- Required work -
In the entries that follow, the line with "The image size is (1568, 557)." opens the range and the line with "Click the red diamond signal under middle box" closes it; repeat that range exactly, both lines included.

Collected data
==========
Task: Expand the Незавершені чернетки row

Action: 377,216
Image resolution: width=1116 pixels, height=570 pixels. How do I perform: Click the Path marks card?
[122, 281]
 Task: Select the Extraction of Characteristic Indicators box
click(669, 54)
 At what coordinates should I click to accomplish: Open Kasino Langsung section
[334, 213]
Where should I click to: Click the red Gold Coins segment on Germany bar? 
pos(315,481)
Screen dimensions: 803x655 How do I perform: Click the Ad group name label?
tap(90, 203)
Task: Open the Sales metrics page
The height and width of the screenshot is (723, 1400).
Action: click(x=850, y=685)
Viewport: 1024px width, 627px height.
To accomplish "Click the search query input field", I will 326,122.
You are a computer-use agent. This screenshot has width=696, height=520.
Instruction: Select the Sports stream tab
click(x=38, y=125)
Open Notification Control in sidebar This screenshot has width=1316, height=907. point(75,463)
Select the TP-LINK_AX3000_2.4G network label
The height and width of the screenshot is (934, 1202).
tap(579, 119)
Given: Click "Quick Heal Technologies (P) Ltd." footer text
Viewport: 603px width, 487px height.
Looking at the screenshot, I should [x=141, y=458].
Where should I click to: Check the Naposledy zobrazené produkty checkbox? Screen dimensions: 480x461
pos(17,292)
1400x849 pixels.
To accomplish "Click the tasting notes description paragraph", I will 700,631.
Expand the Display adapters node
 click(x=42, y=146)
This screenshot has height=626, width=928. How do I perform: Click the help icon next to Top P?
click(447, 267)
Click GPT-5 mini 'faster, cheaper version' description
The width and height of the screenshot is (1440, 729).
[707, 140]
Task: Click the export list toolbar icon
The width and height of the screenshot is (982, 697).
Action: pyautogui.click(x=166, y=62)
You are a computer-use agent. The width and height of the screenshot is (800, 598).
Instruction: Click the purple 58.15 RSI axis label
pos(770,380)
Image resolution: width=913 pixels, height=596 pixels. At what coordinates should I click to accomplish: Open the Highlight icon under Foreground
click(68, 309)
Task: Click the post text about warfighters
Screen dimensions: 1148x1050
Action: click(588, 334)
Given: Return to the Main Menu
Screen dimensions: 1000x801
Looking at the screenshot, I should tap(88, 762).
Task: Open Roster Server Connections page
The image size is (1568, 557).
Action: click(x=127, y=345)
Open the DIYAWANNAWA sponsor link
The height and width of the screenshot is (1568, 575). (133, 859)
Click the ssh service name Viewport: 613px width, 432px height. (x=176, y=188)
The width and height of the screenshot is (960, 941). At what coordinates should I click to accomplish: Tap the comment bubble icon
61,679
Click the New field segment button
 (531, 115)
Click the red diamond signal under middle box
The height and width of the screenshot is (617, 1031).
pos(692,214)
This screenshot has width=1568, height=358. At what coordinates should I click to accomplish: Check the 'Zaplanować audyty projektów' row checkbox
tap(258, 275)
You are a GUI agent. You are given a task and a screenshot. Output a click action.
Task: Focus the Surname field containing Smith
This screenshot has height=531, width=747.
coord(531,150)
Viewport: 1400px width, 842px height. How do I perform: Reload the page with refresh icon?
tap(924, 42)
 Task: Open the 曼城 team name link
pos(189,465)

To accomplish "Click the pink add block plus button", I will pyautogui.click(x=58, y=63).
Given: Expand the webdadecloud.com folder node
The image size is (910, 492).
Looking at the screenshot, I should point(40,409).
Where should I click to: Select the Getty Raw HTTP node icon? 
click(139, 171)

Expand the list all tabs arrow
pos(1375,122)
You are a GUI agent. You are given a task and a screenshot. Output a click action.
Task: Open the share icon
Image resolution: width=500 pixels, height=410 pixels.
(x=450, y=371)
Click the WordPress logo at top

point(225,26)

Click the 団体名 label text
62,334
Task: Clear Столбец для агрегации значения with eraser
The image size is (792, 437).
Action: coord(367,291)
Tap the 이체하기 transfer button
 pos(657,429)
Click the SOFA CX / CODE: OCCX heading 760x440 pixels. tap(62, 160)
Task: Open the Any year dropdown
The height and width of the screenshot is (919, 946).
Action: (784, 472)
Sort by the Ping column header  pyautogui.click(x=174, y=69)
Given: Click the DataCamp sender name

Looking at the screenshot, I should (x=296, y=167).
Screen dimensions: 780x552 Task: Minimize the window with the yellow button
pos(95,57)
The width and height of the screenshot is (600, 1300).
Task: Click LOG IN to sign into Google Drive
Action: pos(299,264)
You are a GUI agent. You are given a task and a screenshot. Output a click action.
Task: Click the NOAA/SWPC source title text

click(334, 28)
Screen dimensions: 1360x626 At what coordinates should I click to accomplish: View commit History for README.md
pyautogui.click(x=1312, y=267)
==========
- Your response -
The image size is (1568, 557).
Action: click(x=127, y=345)
Open the DIYAWANNAWA sponsor link
The height and width of the screenshot is (1568, 575). (133, 859)
Click the ssh service name Viewport: 613px width, 432px height. (x=176, y=188)
The width and height of the screenshot is (960, 941). At what coordinates should I click to accomplish: Tap the comment bubble icon
61,679
Click the New field segment button
 (531, 115)
Click the red diamond signal under middle box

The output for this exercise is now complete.